Private tertiary institutions say a drop in study visas for new Indian students is likely to drive some of them out of business.
Immigration New Zealand has issued half as many new study visas to Indian students in the past five months as in the same period last year.
Between the start of July and the end of October it approved 3102, just 48 percent of the 6462 approved in the same period last year.
The fall was due to tighter rules for, and monitoring of, study visa applications from India because too many students were arriving with too little money to support themselves and too little English to study here.
The Auckland International Education Group, which represents 16 private tertiary institutions, said the government had gone too far.
Spokesperson Paul Chalmers said Immigration New Zealand's Mumbai office was turning down too many potential students.
"It's a matter of loosening up in Mumbai and saying 'this is now a catastrophic collapse'," he said.
"Rather than just trying to cut the shonky providers out of the market and the poor students who are filling in application forms incorrectly, they need to see if we can improve visa approval rates."
Mr Chalmers said the government was right to tighten English language requirements, but in some cases it was not clear why students were being refused visas.
"It's a wider-sweeping broom that is starting to block students for, from what we can see, no reason whatsoever. Students that would have previously been given visas are being declined."
Mr Chalmers said he expected the number of visa approvals would rise, but not to the highs of previous years.
Independent Tertiary Education New Zealand represents several hundred private tertiary institutions.
Its international education spokesperson, Richard Goodall, said good institutions would cope with the fall in enrolments from India, but others might go out of business.
"The solid reputable institutions are used to coping with the ups and downs of the market. It's a volatile market impacted by all sorts of factors, they'll be well used to it.
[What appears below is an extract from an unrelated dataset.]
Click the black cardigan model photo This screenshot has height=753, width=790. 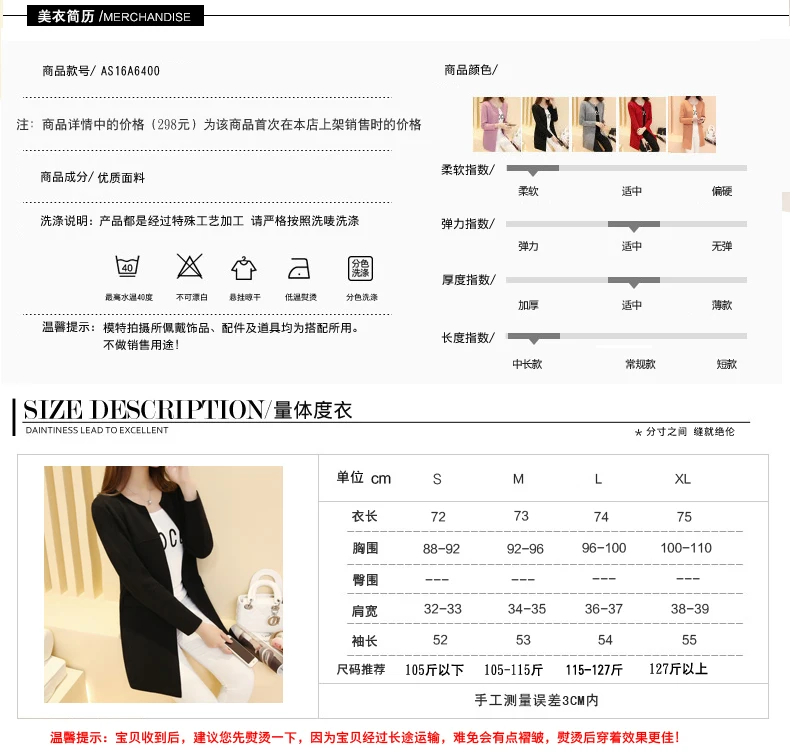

The ones that are trading on the edge, they're going to find it tough and may choose to exit."
Richard Goodall said the number of visa approvals was lower, but the calibre of students was higher.
Polytechnics also enrol a lot of Indian students, but it appeared that their enrolments were not as hard hit as the private sector.
The Toi Ohomai Institute of Technology in Rotorua and Tauranga said its approvals had dropped only 10-15 percent.
Tertiary Education Minister Steven Joyce said the lower number of new visa approvals was likely to continue for a while.
But he said Immigration New Zealand was not being too tough.
"Don't forget what we're doing here is we're focusing on the things that are important for students to succeed here in terms of their English-language capability and their ability to support themselves financially when they're in New Zealand.
"So I make no apology for making sure that those things are followed up on and the declarations students make are correct."
A correction to the Indian market was needed, Mr Joyce said, and he expected numbers would grow again and at higher levels of study.
"It will probably be slower growth than what we saw in the previous two or three years.
"But India is always going to be one of the top markets. It's the largest economy in the world in terms of the number of young people seeking education including internationally."
Mr Joyce would not be drawn on what the fall in new visas might cost the economy, and said the amount students paid depended on the length and type of course.
Immigration New Zealand required foreign students to have $15,000 a year for living costs, and private institutions charged about $14-18,000 a year in fees making for an annual spend of about $30,000 per student.
Mr Joyce said he did not expect any institutions would go out of business because of the fall in the number of visas for new students from India.